The purpose of this analysis is to investigate the exponential distribution and compare the same to the Central Limit Theorem.The parameter(i.e., lambda) will be set to 0.2 for all the simulations. This analysis will compare the distribution of averages of 40 exponentials.
Setting seed and parameter values first, this code generates a distribution of averages of 40 exponentials for 1000 simulations.
set.seed(143)
lambda <- 0.2
nexp <- 40
average <- NULL
for(i in 1:1000)
average <- c(average, mean(rexp(nexp, lambda)))
Theoretical mean of distribution
lambda ^ -1
## [1] 5
Sample mean of distribution
mean(average)
## [1] 5.017549
Both the theoretical as well as sample mean are approximately same with a very small difference between them.
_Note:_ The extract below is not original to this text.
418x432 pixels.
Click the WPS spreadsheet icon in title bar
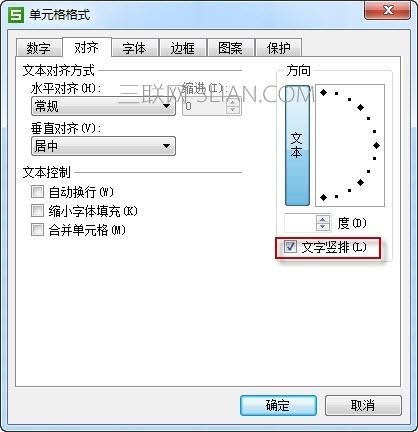(x=16, y=15)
Theoretical variance of distribution
(lambda * sqrt(nexp)) ^ -2
## [1] 0.625
Sample variance of distribution
var(average)
## [1] 0.6070057
Again it can be seen that both the theoretical as well as sample variance are approximately same with a very small difference between them.
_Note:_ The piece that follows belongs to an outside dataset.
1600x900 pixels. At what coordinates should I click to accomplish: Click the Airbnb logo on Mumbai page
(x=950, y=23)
Given below is the density histogram of the 1000 simulations. Added over the same plot is the normal distribution with mean (lambda ^ -1) and variance of ((lambda*sqrt(nexp)) ^ -2) which are the theoretical parameter values for the normal distribution occuring due to the simulations.
library(ggplot2)
g <- ggplot(data.frame(column = average), aes(x = column))
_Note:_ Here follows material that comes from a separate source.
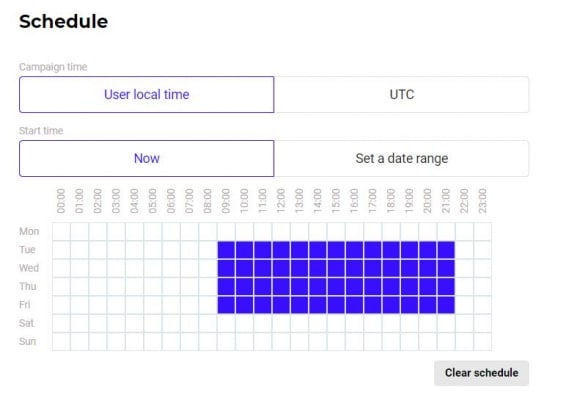566x414 pixels.
Task: Click the 21:00 column header
Action: click(446, 201)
g <- g + geom_histogram(aes(y = ..density..), binwidth = 0.2, fill = 'blue', color = 'black')
g <- g + stat_function(fun = dnorm, args = list(mean = lambda^-1, sd=(lambda*sqrt(nexp))^-1), size=2)
g <- g + labs(title = "Distribution of Exponentials", x = "Simulation Means", y = "Density")
g
As from the plot it can be seen that the normal density distribution overlayed onto the density histograms fits perfectly and hence shows that the distribution of averages of a large sample of exponentials is indeed normal.